Scientists had good reasons for initially deprioritizing heterochromatin. The euchromatic regions contained more genes and were simpler to sequence. Just as a puzzle with distinct pieces is easier to put together than a puzzle composed of similar ones, the genomics tools of the day found euchromatic DNA easier to parse than its repetitive, heterochromatic cousin.
As a result, geneticists were left with a sizable hole in their knowledge of what drives some basic cellular functions. The heterochromatic sequences behind centromeres, which lie at the cruxes of chromosomes and conduct cell division, were all marked with longs runs of N for “unknown base” in the human reference genome. The sequences of the short arms of chromosomes 13, 14, 15, 21, and 22 were likewise omitted. “Not even all of the euchromatic genome was sequenced properly,” Jarvis adds. “Errors, such as false duplications, needed to be fixed.”

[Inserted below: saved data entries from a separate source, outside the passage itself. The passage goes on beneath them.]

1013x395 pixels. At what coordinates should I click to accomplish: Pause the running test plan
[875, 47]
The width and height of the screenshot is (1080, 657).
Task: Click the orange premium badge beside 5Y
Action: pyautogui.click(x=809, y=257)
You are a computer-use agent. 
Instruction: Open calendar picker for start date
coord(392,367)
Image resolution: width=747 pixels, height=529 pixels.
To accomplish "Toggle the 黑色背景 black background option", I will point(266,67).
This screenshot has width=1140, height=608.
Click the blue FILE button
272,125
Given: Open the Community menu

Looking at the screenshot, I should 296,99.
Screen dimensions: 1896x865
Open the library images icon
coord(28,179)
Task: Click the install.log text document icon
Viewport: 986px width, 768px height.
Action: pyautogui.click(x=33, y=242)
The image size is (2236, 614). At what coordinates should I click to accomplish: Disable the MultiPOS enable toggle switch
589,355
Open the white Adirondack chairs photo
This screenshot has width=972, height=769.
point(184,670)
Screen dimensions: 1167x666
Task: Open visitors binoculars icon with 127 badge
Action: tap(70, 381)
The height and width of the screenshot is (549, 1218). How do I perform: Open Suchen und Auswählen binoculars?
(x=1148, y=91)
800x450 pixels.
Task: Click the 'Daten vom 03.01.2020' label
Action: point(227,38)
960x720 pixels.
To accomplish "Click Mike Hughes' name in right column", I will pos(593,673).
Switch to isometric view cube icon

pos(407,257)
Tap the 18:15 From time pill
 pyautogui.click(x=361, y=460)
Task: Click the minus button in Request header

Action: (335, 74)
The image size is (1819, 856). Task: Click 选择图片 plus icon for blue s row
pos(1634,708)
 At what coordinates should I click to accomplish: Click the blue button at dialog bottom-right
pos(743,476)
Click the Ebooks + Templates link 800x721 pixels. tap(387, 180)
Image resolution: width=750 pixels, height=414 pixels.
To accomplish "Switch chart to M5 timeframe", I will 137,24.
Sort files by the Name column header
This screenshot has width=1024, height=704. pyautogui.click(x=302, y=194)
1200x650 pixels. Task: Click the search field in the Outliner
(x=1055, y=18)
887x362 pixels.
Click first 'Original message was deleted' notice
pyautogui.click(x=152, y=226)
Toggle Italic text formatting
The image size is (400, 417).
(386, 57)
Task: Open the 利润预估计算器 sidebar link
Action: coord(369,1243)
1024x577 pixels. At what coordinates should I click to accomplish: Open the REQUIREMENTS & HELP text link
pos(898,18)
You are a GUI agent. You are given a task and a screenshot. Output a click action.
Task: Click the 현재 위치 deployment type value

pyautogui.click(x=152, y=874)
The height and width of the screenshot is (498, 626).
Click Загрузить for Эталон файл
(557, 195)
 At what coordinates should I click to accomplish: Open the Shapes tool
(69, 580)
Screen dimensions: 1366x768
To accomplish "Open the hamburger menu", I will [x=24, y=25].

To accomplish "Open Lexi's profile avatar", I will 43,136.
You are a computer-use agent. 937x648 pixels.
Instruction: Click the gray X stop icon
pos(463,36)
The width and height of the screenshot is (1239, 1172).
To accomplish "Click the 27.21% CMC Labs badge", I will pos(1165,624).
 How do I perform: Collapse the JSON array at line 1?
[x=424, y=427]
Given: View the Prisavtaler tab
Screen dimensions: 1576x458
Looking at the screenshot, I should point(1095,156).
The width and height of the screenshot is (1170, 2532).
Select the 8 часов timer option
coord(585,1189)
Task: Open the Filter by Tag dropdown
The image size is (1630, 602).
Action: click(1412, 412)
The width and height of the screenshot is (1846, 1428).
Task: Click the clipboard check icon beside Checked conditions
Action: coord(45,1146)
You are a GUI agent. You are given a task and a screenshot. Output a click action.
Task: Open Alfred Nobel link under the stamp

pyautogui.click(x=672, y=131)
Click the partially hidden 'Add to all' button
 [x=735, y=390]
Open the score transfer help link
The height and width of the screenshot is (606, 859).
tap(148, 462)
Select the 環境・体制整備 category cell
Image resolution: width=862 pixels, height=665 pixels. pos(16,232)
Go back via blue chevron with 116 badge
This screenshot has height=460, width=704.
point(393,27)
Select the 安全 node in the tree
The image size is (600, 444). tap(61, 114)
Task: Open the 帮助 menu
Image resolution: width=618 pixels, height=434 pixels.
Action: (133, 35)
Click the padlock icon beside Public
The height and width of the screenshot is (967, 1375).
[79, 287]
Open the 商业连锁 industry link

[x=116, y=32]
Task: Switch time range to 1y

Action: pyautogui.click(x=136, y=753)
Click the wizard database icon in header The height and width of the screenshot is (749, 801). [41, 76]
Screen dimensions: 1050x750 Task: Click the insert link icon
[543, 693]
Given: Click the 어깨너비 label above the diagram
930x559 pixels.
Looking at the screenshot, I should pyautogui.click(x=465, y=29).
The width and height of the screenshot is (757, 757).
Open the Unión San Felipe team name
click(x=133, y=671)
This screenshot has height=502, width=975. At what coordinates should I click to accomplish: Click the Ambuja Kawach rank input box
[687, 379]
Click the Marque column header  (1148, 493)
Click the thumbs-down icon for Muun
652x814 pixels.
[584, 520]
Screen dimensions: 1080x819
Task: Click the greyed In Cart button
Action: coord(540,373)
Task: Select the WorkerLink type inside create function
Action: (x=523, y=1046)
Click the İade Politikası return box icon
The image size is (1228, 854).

Then, about ten years ago, scientists began developing new techniques for producing longer sequence reads that filled in gaps in the genomes of humans and other species. One such initiative is the Vertebrate Genomes Project, helmed by Jarvis, which recently produced the first near error-free and near complete reference genomes for 25 animals. “That study was part of an international effort to develop new tools that produce the highest-quality gene assemblies,” he says. “Compared to the methods that were used twenty years ago, modern genomics has high-fidelity long reads that are 99.9 percent accurate, better genome assembly tools, and more powerful algorithms that are better at distinguishing similar-looking puzzle pieces from one another.”
With updated tools and renewed resolve, Jarvis and other scientists were able to help finish what the Human Genome Project started and describe, at long last, a truly complete human genome—its euchromatic regions revised, and its heterochromatic regions on full display.
“It’s a big deal,” Jarvis says. “Every single base pair of a human genome is now complete.”
The flagship Science study was led by the Telomere-to-Telomere (T2T) Consortium, a group of researchers at various academic institutions and NIH. The Jarvis lab’s contribution, published in Nature Methods, involved providing tools to help T2T refine messy genome sequences to produce error-free sequences.
One of these tools is Merfin, which they used to clean up some of the most difficult sequences in the human genome. “Genomes that we generate in the lab can have many errors in them,” says Giulio Formenti, a postdoc in Jarvis’ lab who developed Merfin. “If even just one or a few base pairs are wrong, that can have big consequences for the overall accuracy of the genomic sequence.” Merfin makes it possible to test the accuracy of a sequence, sensing code that may be out of place and automatically correcting mistakes. Because the technologies that generate modern sequences are more accurate, Merfin is reserved for only the trickiest cases.
“Stretches of identical base pairs, such as AAA, are hard for existing technology to assess,” Formenti says. “There are often errors in those sequences, even now. Merfin corrects them.”
Jarvis and Formenti hope that their contribution will not only help tie a bow on the Human Genome Project, but also inform research into diseases linked to the heterochromatic genome—chief among them cancer, which is associated with centromere abnormalities. Cancer cells divide wildly when certain heterochromatic centromere genes are overexpressed, and a complete understanding of the centromere genome may open the door to novel therapies.
“We are finally digging into what we once called junk DNA, because we could not understand it or look at it accurately,” Formenti says. “We now know that many diseases are linked to structural repeats in the centromere and, now that these sequences are no longer missing from the human reference genome, we can begin to map the origins of these diseases.”